Mas voltando ao livro de Faustino, uma de suas maiores virtudes é essa: a da invenção e da capacidade de achar a matéria, o assunto poético, e de tecê-lo no artesanato verbal com rigor e técnicas admiráveis. Faustino sabe que a invenção imita aquele gesto inaugural, com que nomeamos os seres e os organizamos na folha virgem do mundo. Para cada sensação e para cada peça dessa máquina, uma forma, um estilo, um motivo. Pois é na variedade que os olhos encontram prazer, como diria Baltasar Gracián. E tanto sua concepção de poesia se afina com essa dimensão inventiva, que é dela que nasce uma segunda virtude do livro: o uso das formas. Isso se tornou objeto raro na poesia contemporânea, por uma série de motivos que não cabe enumerar aqui. Mas é muito interessante ver como Faustino manipula o decassílabo branco, o soneto, ora modificado na sua estrofação tradicional ora sem rimas, a sextilha, o verso livre, a elegia, a ode e até o romance, tão familiar à nossa tradição Ibérica e de onde João Cabral retirou a batida martelada dos seus heptassílabos de rimas toantes, além de ter se inspirado também em Calderón de la Barca e nos alexandrinos bimembres dos Milagres de Nuestra Señora, de Gonzalo de Berceo. Em todas essas formas utilizadas por Faustino, poucas vezes encontramos um vocabulário deslocado ou uma construção sintática forçada, indecorosa dentro do tom geral do poema, seja ele mais elevado ou mais coloquial.
E assim a invenção das matérias vai se entrelaçando, e em mimetismo com a própria composição do mundo: as nuvens se unem e se dissolvem, se chocam e se entrelaçam compondo formas inteligíveis. Há ordem na revoada de anjos que descem até o lamento de dor do mártir, na revoada de pássaros de metal que vergam suas asas sobre um precipício, no escudo que o Herói empunha e na própria chaga de sua carne lacerada. Faustino revela a ordem que não está aparente e que subjaz a tudo isso, porque tudo isso é obra daquele Artífice que forjou a manhã inaugural do mundo em deu Forma a todas as formas, das quais o poeta é um decifrador em segundo grau. É um jogo de transparências e de opacidade: porque o poema nos pinta essas ações e em todas elas encontramos a dissolução dos limites e sua reorganização pelas mãos do artífice, ao mesmo tempo em que ele nos leva ao caos circundante da vida que corre fora dele mesmo, à vida de fato e não à ficção da vida.
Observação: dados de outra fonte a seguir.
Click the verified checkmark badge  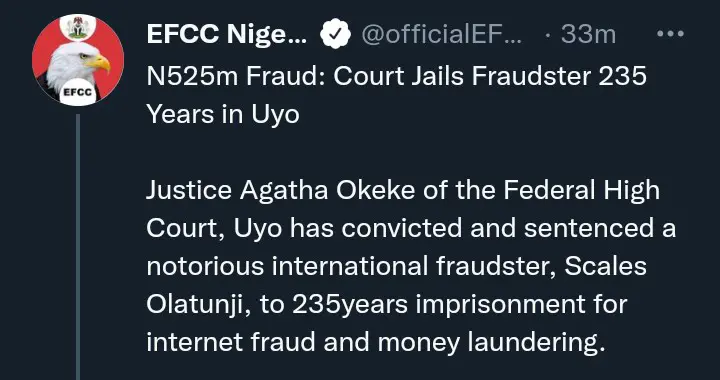(x=335, y=34)
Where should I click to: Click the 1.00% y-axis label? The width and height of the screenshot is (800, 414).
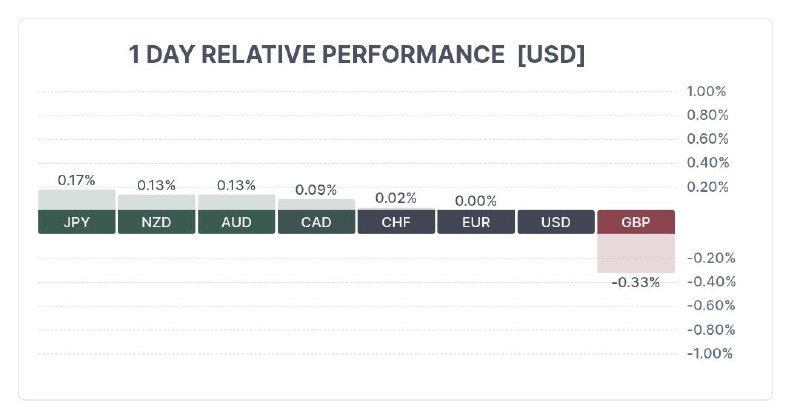pyautogui.click(x=706, y=91)
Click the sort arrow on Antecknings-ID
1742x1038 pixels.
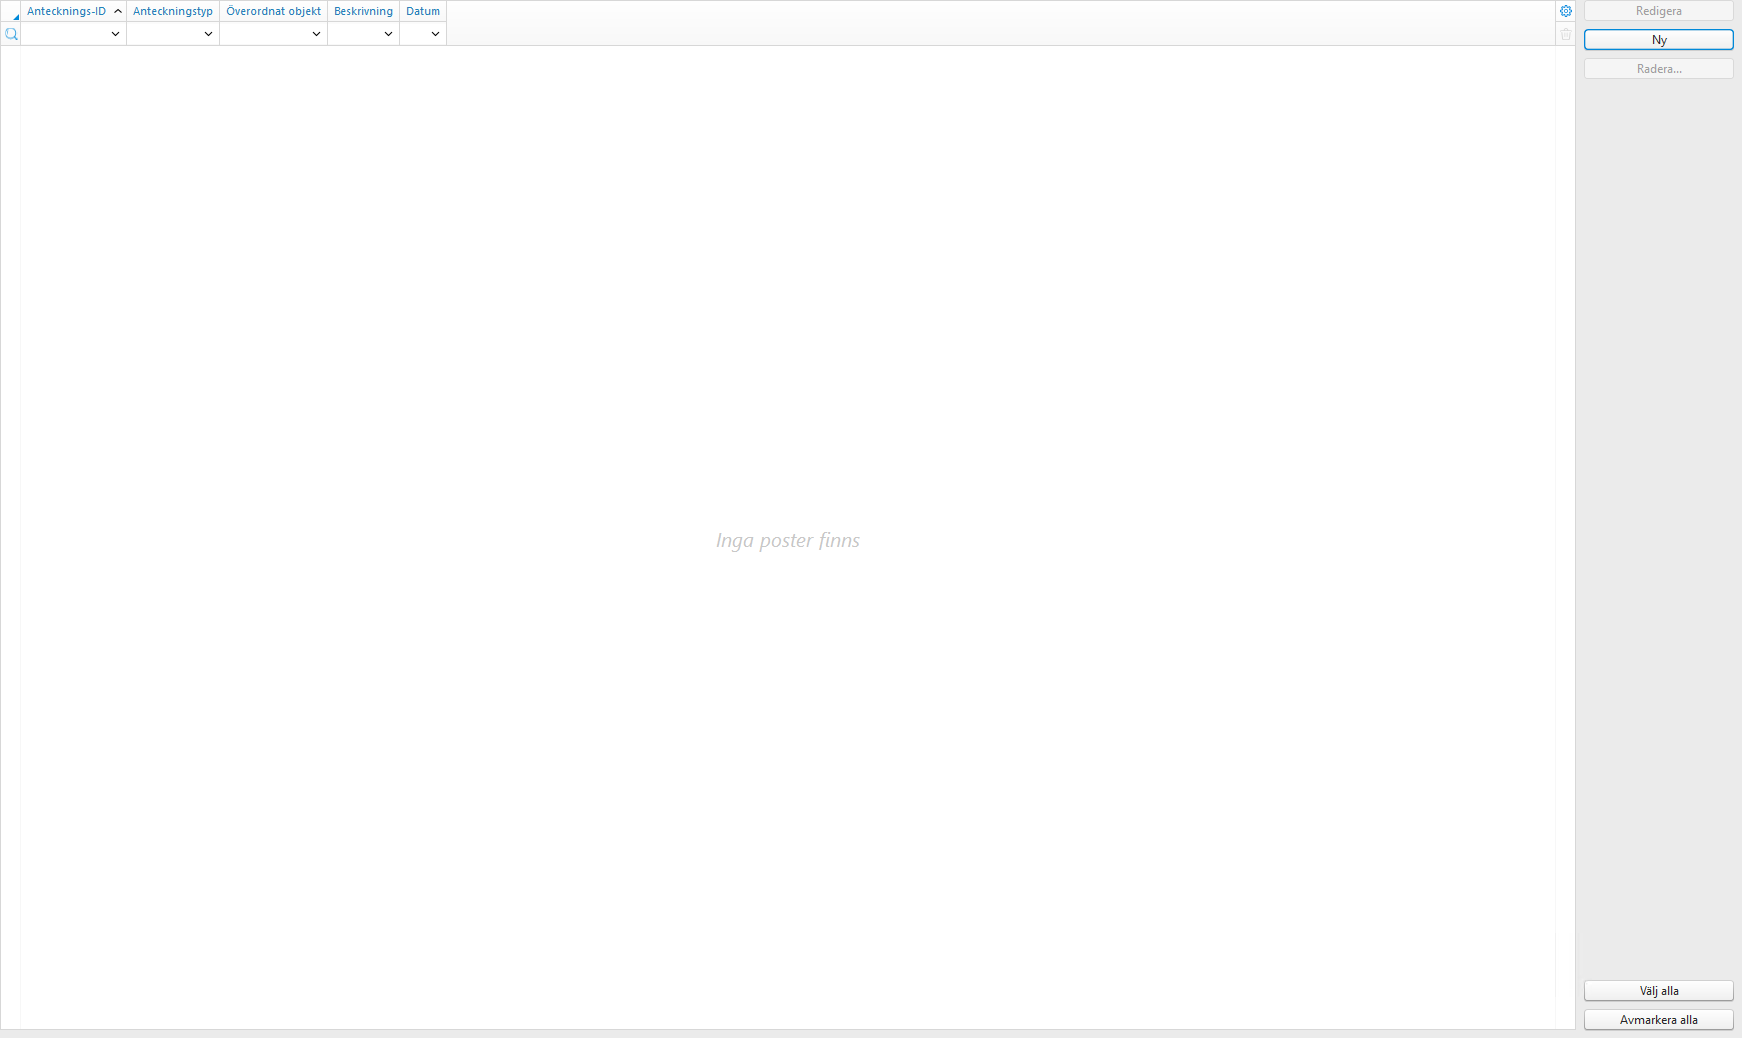tap(117, 11)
O homem e sua hora, nesse sentido, é um livro totalmente alheio às circunstâncias e especificidades da vida atual, estando mais próximo de uma dimensão espiritual ou mítica do tempo e da história. E é assim, pela negativa, que ele fala a nosso ouvido tão de perto: talhando em bronze as faces de um mundo poético primitivo e caótico, ele não sucumbe ao que há de caótico e não poético em nossa experiência mais imediata, e que em breve será poeira cósmica indiscernível.
O livro vem acompanhado de um ensaio crítico de Benedito Nunes e de estudo da organizadora, Maria Eugenia Boaventura. Os poemas inéditos e esparsos que foram incluídos, descontadas algumas exceções, são curiosidades sem qualquer interesse literário. O fulcro da obra é o capítulo homônimo, onde está na íntegra o único livro publicado por Faustino em vida, em 1955. Há fragmentos de uma obra em progresso, a maioria deles fraca e que sucumbe ao jogo lúdico, do tipo uma palavra puxa a outra, entre outros, muito circunstanciais ou apenas em estado de projeto. Alguns têm um valor tão discutível que deveria se pensar se vale a pena comparecerem em livro. É o caso do poema dedicado a Fidel Castro, entre outros. E esse é o aspecto que dá ao livro um desequilíbrio em excesso, compreensível por uma série de motivos. Mas não deixa de ser desalentador ver matéria informe e rascunhos de idéias que poderiam ter virado muitos outros livros de igual valor, caso o destino tivesse permitido.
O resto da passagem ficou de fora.